Problem description »
Please repeat, from the entries that follow, the lines from the one containing "Open the 6 Reviews" through the one containing "The width and height of the screenshot is (620, 619)." exactly, adding nothing.

Supplied material »
-- Opening Marker --
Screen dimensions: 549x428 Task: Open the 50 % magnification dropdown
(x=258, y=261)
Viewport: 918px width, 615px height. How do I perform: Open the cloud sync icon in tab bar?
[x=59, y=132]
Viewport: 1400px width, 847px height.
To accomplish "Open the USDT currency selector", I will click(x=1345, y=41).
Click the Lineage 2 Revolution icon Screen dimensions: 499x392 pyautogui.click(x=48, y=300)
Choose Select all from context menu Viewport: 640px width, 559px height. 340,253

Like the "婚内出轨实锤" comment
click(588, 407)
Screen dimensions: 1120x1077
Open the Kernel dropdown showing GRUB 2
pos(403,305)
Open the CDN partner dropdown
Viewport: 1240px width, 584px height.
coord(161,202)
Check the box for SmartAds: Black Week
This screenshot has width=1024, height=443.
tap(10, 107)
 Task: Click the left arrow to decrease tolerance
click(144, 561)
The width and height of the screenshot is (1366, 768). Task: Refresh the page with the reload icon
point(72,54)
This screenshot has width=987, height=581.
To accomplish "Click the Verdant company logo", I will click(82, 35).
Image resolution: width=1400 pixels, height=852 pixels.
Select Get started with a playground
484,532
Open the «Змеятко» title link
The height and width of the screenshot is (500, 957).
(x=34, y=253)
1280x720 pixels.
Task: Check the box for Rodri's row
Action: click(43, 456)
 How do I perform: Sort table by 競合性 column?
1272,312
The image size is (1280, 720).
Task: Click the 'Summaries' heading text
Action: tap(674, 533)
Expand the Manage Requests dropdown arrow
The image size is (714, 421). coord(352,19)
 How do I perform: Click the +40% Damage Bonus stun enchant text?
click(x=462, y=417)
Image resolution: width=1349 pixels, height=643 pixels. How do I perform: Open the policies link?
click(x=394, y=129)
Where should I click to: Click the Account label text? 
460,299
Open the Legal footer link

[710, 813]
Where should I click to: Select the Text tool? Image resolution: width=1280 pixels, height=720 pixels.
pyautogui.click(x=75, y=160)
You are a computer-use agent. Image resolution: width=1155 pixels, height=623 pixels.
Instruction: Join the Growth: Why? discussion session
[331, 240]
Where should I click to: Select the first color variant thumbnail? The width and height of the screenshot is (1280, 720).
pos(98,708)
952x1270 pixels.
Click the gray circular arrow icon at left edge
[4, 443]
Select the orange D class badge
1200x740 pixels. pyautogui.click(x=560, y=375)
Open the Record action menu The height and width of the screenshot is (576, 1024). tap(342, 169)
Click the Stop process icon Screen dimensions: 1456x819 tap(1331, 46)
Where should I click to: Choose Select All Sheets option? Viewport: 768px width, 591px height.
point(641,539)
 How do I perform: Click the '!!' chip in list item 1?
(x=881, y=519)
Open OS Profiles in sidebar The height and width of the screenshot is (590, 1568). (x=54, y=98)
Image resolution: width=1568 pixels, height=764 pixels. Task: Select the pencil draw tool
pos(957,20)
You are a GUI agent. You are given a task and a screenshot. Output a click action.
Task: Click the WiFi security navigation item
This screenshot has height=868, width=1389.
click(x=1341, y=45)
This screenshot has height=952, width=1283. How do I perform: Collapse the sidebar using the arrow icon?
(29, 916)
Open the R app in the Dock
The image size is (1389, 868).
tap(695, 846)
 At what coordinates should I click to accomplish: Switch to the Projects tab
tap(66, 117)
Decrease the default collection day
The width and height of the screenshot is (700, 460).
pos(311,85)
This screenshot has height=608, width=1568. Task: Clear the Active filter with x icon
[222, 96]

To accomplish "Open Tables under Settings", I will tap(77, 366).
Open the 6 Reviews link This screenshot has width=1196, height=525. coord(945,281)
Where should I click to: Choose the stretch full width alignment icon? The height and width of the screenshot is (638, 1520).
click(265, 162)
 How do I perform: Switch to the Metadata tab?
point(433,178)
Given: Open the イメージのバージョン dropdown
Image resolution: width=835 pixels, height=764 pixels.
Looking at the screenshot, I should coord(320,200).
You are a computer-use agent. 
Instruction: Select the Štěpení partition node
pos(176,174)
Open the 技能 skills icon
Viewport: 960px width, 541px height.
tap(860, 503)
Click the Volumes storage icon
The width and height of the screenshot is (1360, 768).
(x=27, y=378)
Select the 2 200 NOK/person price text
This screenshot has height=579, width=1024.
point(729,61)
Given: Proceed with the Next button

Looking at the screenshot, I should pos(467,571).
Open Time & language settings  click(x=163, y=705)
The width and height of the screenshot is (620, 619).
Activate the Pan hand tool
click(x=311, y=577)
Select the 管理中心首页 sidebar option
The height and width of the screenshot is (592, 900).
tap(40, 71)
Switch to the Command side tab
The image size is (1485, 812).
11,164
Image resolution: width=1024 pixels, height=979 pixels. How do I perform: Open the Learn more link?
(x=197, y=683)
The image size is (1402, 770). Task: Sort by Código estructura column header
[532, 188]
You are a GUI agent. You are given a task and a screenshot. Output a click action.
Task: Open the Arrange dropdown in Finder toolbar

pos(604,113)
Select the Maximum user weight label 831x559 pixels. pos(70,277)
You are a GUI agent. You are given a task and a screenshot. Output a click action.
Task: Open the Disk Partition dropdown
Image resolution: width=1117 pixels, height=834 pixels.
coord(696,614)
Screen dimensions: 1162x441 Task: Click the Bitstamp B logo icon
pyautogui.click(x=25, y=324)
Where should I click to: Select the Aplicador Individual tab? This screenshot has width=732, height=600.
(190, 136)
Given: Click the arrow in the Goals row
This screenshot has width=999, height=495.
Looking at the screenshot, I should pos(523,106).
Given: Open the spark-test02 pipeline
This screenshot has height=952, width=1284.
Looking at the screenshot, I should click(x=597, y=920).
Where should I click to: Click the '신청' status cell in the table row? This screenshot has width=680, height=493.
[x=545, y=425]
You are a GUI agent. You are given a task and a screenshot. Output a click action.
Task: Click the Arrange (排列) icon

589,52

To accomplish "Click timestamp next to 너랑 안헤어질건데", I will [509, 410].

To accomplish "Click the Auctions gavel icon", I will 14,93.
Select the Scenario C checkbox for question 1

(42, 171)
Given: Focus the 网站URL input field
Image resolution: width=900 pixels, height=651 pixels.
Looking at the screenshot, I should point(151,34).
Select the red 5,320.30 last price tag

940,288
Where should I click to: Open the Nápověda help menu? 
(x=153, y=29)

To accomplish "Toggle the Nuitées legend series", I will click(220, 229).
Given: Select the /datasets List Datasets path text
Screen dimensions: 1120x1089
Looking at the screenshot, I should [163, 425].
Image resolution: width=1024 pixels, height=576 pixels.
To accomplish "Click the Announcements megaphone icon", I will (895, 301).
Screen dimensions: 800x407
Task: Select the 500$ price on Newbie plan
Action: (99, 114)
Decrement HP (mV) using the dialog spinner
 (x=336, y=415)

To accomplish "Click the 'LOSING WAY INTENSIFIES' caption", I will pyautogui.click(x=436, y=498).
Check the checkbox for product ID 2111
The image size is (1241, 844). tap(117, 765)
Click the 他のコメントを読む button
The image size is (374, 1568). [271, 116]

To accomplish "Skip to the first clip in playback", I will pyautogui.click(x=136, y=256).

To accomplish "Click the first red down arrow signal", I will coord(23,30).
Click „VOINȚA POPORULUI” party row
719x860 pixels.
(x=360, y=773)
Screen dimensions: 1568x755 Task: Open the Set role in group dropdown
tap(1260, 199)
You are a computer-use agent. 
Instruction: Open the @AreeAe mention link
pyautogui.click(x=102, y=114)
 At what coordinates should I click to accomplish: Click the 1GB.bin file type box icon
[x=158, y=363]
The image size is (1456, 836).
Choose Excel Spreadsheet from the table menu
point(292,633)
-- Closing Marker --
Task solution »
Open the 6 Reviews link This screenshot has width=1196, height=525. coord(945,281)
Where should I click to: Choose the stretch full width alignment icon? The height and width of the screenshot is (638, 1520).
click(265, 162)
 How do I perform: Switch to the Metadata tab?
point(433,178)
Given: Open the イメージのバージョン dropdown
Image resolution: width=835 pixels, height=764 pixels.
Looking at the screenshot, I should coord(320,200).
You are a computer-use agent. 
Instruction: Select the Štěpení partition node
pos(176,174)
Open the 技能 skills icon
Viewport: 960px width, 541px height.
tap(860, 503)
Click the Volumes storage icon
The width and height of the screenshot is (1360, 768).
(x=27, y=378)
Select the 2 200 NOK/person price text
This screenshot has height=579, width=1024.
point(729,61)
Given: Proceed with the Next button

Looking at the screenshot, I should pos(467,571).
Open Time & language settings  click(x=163, y=705)
The width and height of the screenshot is (620, 619).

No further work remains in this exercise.